Tenth Question:  If the warrant has been released, why is the "Department of Justice opposing the release of the underlying affidavit justifying its unprecedented raid of Mar-a-Lago, just days after it agreed to unseal the warrant approving the FBI search of former President Donald Trump's Florida resort." 

The DOJ claims:

 “Disclosure at this juncture of the affidavit supporting probable cause would, by contrast, cause significant and irreparable damage to this ongoing criminal investigation,” the DOJ argued, saying the affidavit contains “highly sensitive” information about witnesses, specific investigative techniques, and information “required by law” to be kept under seal.

 Reality is:

“Number one, it was all declassified. Number two, they didn’t need to ‘seize’ anything,” Trump said on Truth Social, his social media website, last week when condemning the search. “They could have had it anytime they wanted without playing politics and breaking into Mar-a-Lago. It was in secured storage, with an additional lock put on as per their request.”  The property to be seized included documents constituting “evidence” of violations of the listed criminal statutes, including “any physical documents with classification markings” along with any boxes containing that information and any other containers stored with those records. The FBI also looked for “any government and/or Presidential Records” from Trump's presidency.
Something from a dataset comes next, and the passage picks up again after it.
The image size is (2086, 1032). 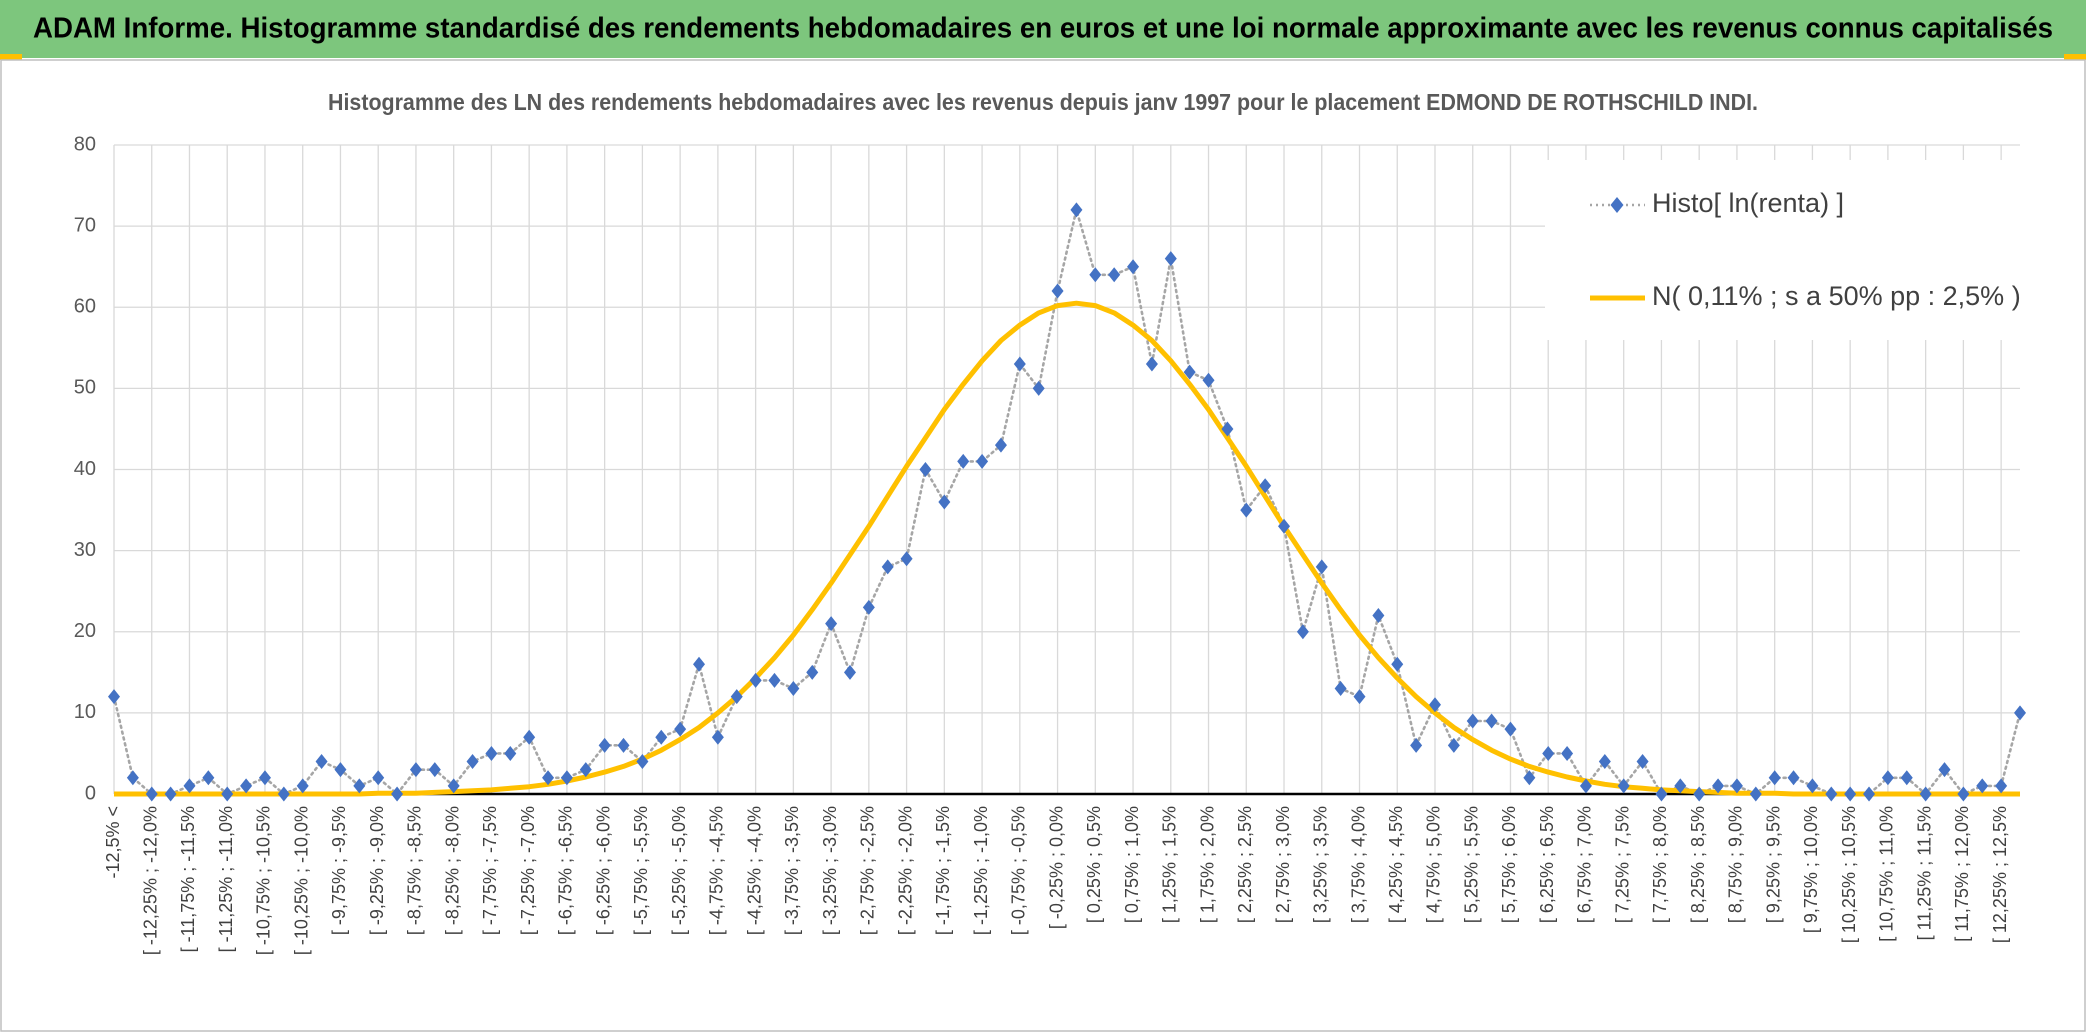 I want to click on x-tick-label: [ 12,25% ; 12,5%, so click(x=2000, y=874).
More will come on this since "a host of congressional Republicans have condemned the raid and called on Garland, FBI Director Christopher Wray, and the National Archives to provide answers. Senior members of the Republican Party have also said they believe a double standard was on display with the DOJ’s handling of its investigation into Hunter Biden when compared to the Trump raid. "  

While Matt Vesta claims the "Latest Update on FBI's Trump Raid Is Beyond Laughable", we have it on the best of authority for integrity in government, Peter Strzok, who while being interviewed by Joe Scarborough, a paragon of journalistic integrity, who says “the American public should trust what the FBI is doing” in seizing documents from Trump’s home, in spite of the evidence of corruption such as:
  
The Russian collusion hoax, the fake kidnapping plot against Gov. Gretchen Whitmer, the fabrication of evidence to secure spy warrants on Trump campaign officials, and the actual spy operation, Crossfire Hurricane, on the Trump campaign itself has degraded the DOJ's credibility with conservatives for years. .........The Russian collusion hoax was a slaughter, a total mess for the DOJ and the integrity of the FBI. Stripping a former president's home might ruin them for good, especially with their blocking of the affidavit. I'm guessing the evidence itemized in that document does not justify the show of force last week.
 
As the kid in the Little Rascals said:  Remarkable!!!